─── Text segment ───

Ashton Church of St John the Baptist Description
- Beautifully situated in the Teign Valley
- An enchanting window into Late Medieval faith
- A top quality rood screen with delicious medieval saints’ paintings
- Astounding religious grisaille paintings in the north chapel and chancel
- A powerful medieval wall painting of Christ and Instruments of the Passion in the north chapel
- A very nice 15th century font
- A fine selection of medieval stained glass
- A rare 17th century wooden wall memorial, well painted
- One of the most quietly intoxicating churches in Devon
Ashton Church of St John the Baptist
Somewhere between the land of mind boggling and the kingdom of awesome lies the universe of Ashton Church of St John the Baptist; a bit scruffy, all quite shadowy with hints and glints of gems and gold, but such a wonder too. Here we can travel through a darkling glass, and catch glimpses of another world, a very special one, over a special period in a special place…
And then just pick out when everything ended, magic retreating back to our combes and hills, still here mind you, for those of us who let it in.
Because this is an early fifteenth century church which folk carefully added to with passion and faith, waiting to envelop us in its stories.
The old priest’s door
We walk past the old priest’s door to reach the entrance, a symphony of pale whites set off by the old green, a seventeenth century door and original windows with some repair.
Life is good and going to get better.
A beautiful entrance
Because this west door, how delicious is this? And look, no granite!
The surround is volcanic stone; more delightful palenesses set off by that nineteenth century door weathering into the colour scheme. This is the main entrance now, and a better one I cannot think of.
Inside Ashton church
Entering, here is a chorus of sweet voices that make an enthralling opera of wonder; the pillars for one, with their very high quality carvings, more refined than most from this era, carved from Beer stone, brought by sea to Newton Abbot most likely and hauled ten miles inland by river and land.
The font, made around 1476 to celebrate Sir James Chudleigh’s first marriage (he had three more).
The fifteenth century rood screen, somewhat repaired, with its 1915 rood (crucifixion scene) by Herbert Read, that shows how the original medieval one totally dominated the nave.
The fifteenth and sixteenth century benches and bench ends, such a radical innovation for space that had never had any fixed seating.
This is a classy joint, and moreover it is a Chudleigh joint, the local big boys, and while ‘money can not buy taste’ as us empty-pocketed beggars hopefully tell ourselves, in truth it can, and holy moley it does here… along with impressive sophistication…
Until it did not.
Ashton church rood screen
So the screen, wonderful, intricate and carefully renovated. That vaulting, most of which is renovation and well done too, once again supports a platform like the old rood loft, though without the high sides and extra carving.

─── Entries supplied ───

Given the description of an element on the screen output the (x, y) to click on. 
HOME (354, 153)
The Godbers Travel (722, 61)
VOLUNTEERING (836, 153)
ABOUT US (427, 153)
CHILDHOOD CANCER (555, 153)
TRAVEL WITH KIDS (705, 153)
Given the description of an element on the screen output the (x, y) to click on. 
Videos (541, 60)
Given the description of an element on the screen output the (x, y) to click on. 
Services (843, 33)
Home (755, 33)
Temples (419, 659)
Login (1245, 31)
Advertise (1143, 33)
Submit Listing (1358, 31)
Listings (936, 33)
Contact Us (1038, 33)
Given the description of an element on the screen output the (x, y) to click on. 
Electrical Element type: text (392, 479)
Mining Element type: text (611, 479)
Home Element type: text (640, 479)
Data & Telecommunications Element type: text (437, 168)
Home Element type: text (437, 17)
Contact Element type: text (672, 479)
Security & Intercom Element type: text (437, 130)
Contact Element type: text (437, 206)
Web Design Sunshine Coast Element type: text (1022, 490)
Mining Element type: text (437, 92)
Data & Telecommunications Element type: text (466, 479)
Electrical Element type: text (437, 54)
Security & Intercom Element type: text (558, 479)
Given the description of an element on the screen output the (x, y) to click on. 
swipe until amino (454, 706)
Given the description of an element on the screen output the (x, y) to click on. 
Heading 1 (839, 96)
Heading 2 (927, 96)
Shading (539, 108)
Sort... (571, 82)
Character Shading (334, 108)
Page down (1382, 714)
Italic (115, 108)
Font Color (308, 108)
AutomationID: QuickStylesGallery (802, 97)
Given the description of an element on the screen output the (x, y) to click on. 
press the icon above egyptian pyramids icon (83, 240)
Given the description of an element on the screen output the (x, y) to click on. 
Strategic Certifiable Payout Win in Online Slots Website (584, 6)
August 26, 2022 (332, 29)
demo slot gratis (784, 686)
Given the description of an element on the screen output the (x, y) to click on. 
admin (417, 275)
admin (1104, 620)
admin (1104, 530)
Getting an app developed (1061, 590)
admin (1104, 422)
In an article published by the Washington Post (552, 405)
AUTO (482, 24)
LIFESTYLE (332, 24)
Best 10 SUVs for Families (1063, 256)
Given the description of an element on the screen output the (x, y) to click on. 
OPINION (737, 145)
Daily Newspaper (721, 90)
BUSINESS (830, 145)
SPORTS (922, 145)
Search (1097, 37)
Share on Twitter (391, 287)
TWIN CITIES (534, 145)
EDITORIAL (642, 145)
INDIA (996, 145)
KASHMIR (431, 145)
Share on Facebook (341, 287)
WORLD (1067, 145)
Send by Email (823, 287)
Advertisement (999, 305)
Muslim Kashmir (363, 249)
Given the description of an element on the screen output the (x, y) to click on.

───

* _Problems to work on_:
1. Answer these questions about the Ashton church text:
(a) What kind of stone is the surround of the west door?
(b) Around what year was the font made?
(c) Who made the 1915 rood on the rood screen?
2. Reproduce word for word the part of the Ashton church text that begins at the words "The font, made" and stops after "it did not.".
Use only the Ashton church text to answer.

* _Responses for each task_:
1.
(a) Volcanic stone
(b) Around 1476
(c) Herbert Read

2.
The font, made around 1476 to celebrate Sir James Chudleigh’s first marriage (he had three more).
The fifteenth century rood screen, somewhat repaired, with its 1915 rood (crucifixion scene) by Herbert Read, that shows how the original medieval one totally dominated the nave.
The fifteenth and sixteenth century benches and bench ends, such a radical innovation for space that had never had any fixed seating.
This is a classy joint, and moreover it is a Chudleigh joint, the local big boys, and while ‘money can not buy taste’ as us empty-pocketed beggars hopefully tell ourselves, in truth it can, and holy moley it does here… along with impressive sophistication…
Until it did not.